I've been having a rough time getting out of bed in the morning for my quiet time. The snooze button keeps getting pushed and sleep keeps conquering the slight desire i have to get up and spend time with God. So this morning I put my alarm clock across the room and forced myself to get up at 6AM to meet God on the roof. I got up there and was so happy to be in the cool overcast morning, which I know will only last until 8. As I just poured out my heart to God, I began to look for verses and passages that talk about freedom. I wanted to be reminded of the freedom I have in Christ. So I came across 2 Corinthians which talks about the Glory of the New Testament. I wasn't so hooked on it, and didn't look so deep into the passage, but one verse stuck out like a soar thumb.

"Whenever someone turns to the Lord, the veil is taken away"

I know this has to do with Moses and the veil he wore so that the Israelites wouldn't see the bright radiance , but it reminded me of a prayer I prayed all the time while I was in Rajasthan. It was that the spiritual and physical veil of the women of Rajasthan would be removed as people come to know Christ.

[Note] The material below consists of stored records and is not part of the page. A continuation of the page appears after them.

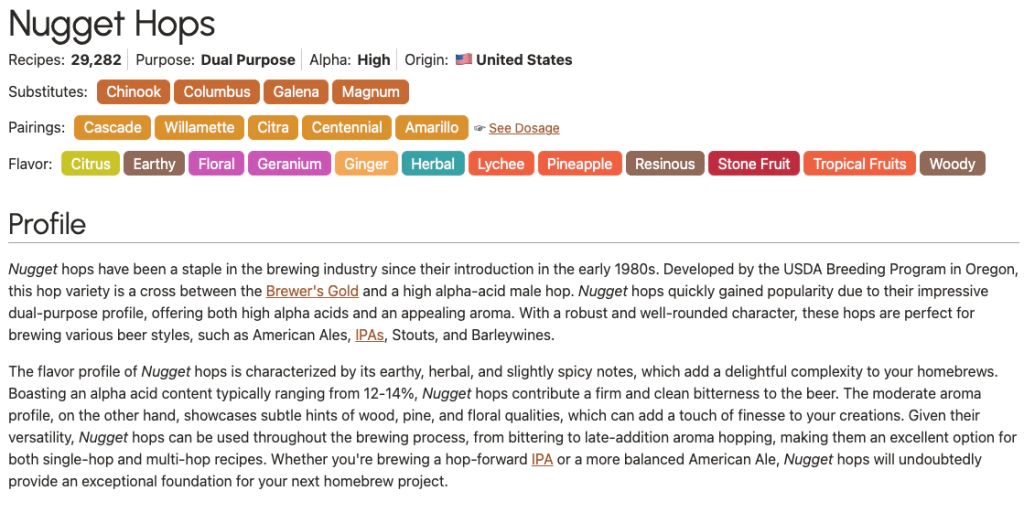The width and height of the screenshot is (1024, 512).
Task: Select the Columbus substitute tag
Action: [x=217, y=92]
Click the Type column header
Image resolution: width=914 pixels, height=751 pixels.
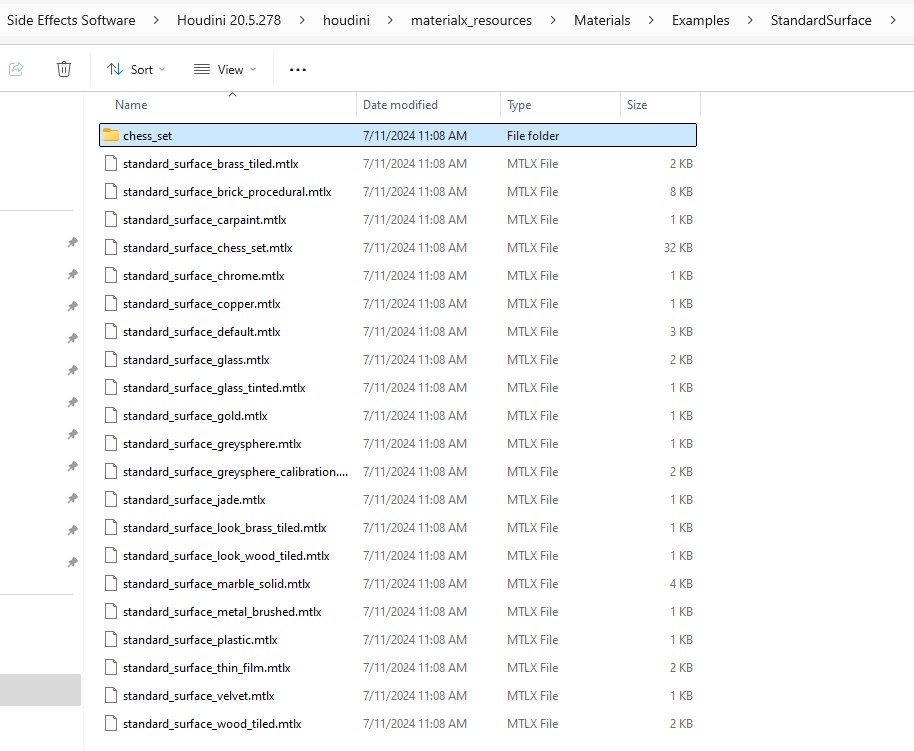click(519, 105)
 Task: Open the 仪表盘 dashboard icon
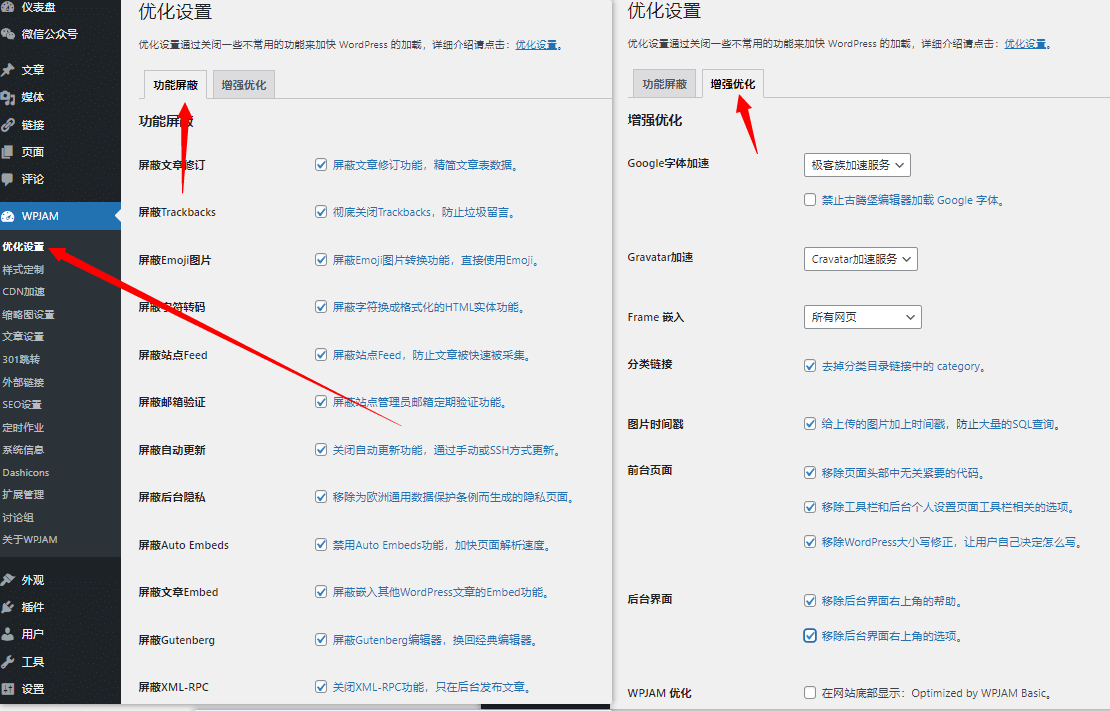pos(10,8)
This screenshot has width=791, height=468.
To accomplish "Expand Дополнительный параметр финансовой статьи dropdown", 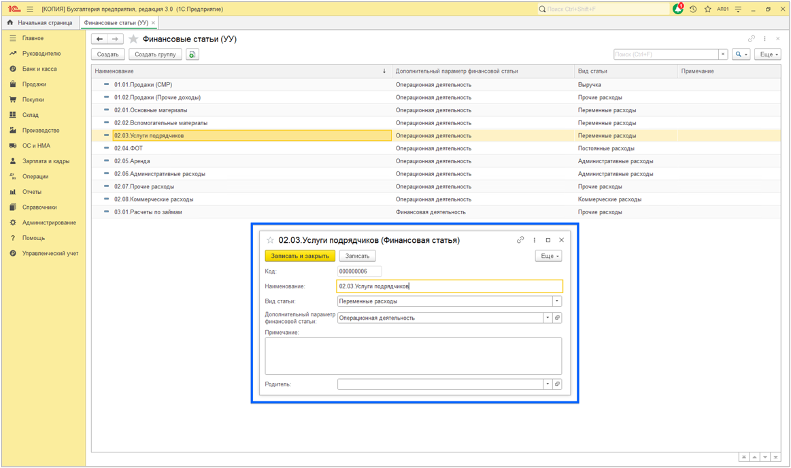I will (547, 318).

That the veil which covered the Marwari people, and kept them from seeing the beauty of Christ would fall, and his glory would appear.

(Krishnanagar village, Rajasthan, 2009)

As I was reminded to pray for the Marwari women, I realized that I have SOOOOO much freedom compared to them, and that I am a free bird flying across the sky, landing in whichever land I find enticing and am able to enjoy that land.


(Kathmandu, Nepal 2007)

I'm so thankful for the word of God, that each day is new, the pain of yesterday, the laziness of yesterday, the bad attitude of yesterday doesn't have to stick with me to today, that I have been made anew and alive in Christ today.

Saturday, March 27, 2010



An honest answer is like a kiss on the lips.

-Solomon

Monday, March 22, 2010

It's the small things that count

Pluck this little flower and take it, delay not! I fear lest it droop and drop into the dust.
I may not find a place in thy garland, but honour it with a touch of pain from thy hand and pluck it. I fear lest the day end before I am aware, and the time of offering go by.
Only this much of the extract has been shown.